Monday, 22 July 2013

AFI has defrauded investors of $1.1 billion

Australian Foundation Investment Company (AFI) is a criminal organization that depends on share price fixing and net investor inflows for its viability. The criminals responsible for 'managing' the share prices of AFI, DJW and MIR have manipulated the prices of these securities up to 30% higher than the assets purportedly backing these schemes. In the case of AFI, this securities fraud now exceeds $1.1bn. That AFI has managed to openly steal $1.1bn, without being challenged by a single person, is testament to the power of these criminals.


Even according to its fraudulent 2013 accounts, AFI only has assets per share of $4.46, yet its share price has now been ramped to $5.56. With over a billion shares outstanding, and with new shares issued continuously, the entire AFI scheme would immediately collapse if the criminals were no longer able to manipulate prices and issue shares.

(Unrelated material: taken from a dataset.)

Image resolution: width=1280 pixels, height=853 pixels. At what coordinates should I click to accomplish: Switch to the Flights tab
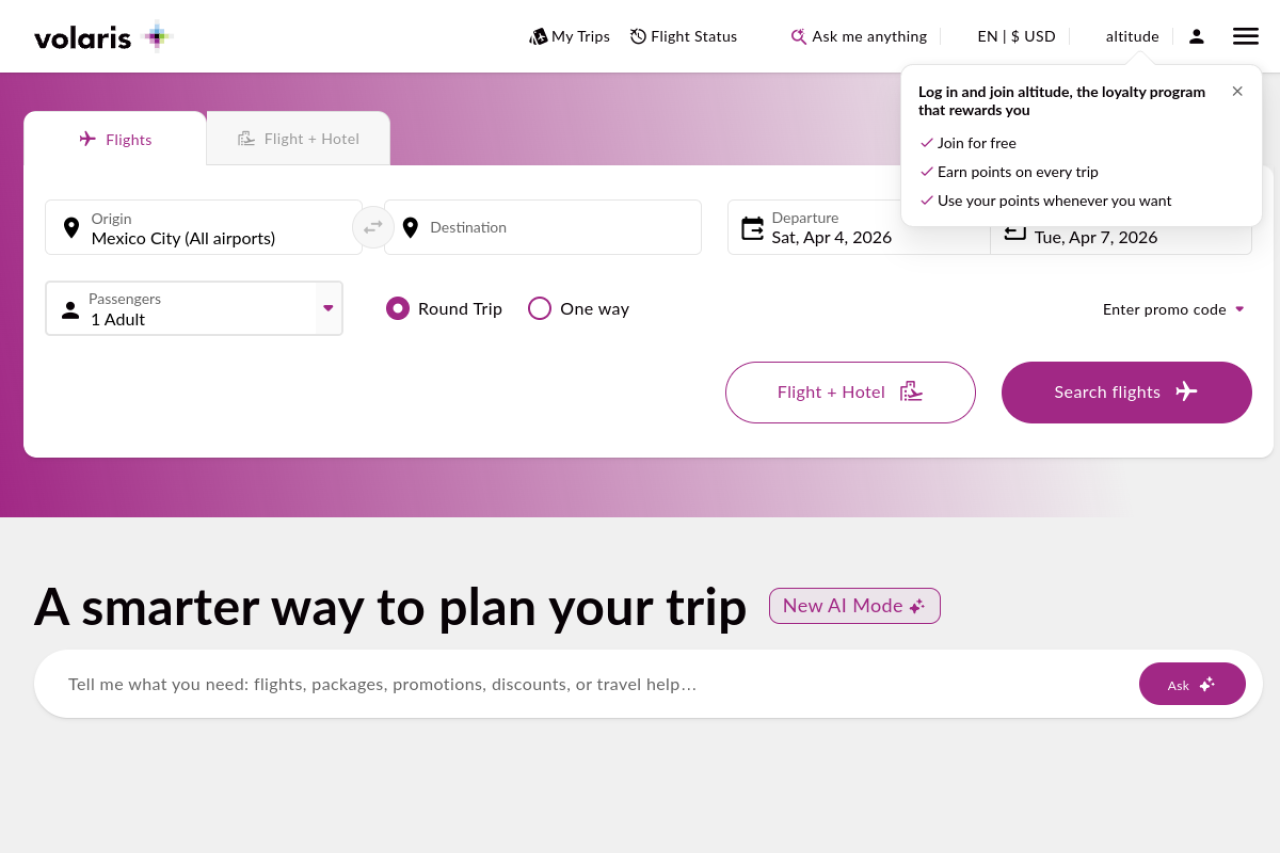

If an analyst gives a HOLD recommendation on AFI, or if an adviser contributes to funds being placed in this scam, they are guilty of criminal negligence and should be held accountable. Anyone with a mandate of preserving a client's capital has a duty to advise exiting a blatantly overvalued investment. When the "intelligent investor" at Sydney Morning Herald advises clients to hold AFI, despite acknowledging it is catastrophically underfunded, this shill is not only committing an immoral act, it is committing a criminal act. Would it do the same for other investment types? So if a hypothetical ETF were to reveal that a third of the assets backing its issued units had disappeared, the "intelligent investor" would not regard that as problematic or relevant to pricing?

But let's say preservation of capital is of no interest to our "intelligent investor", let's say this gung-ho analyst focuses on greed rather than fear, then what of returns? The holder of AFI could create an immediate and assured 30% return on investment by selling AFI and immediately rebuying a portfolio approximating AFI's (easily accomplished by investing in blue chips). This hypothetical investor would be performing 100% risk-free arbitrage. This is only possible because AFI trades at a non-market and manipulated price, in an efficient market there are no such persisting arbitrage opportunities for a billion dollars.

As always, ASIC is happy to give its guarantee that AFI is actually not manipulated at all, that AFI/DJW/MIR are not underfunded fraud schemes, but actually trade at market prices. According to ASIC, it is one big $1.1bn market oddity, it is all just a marvelous mystery.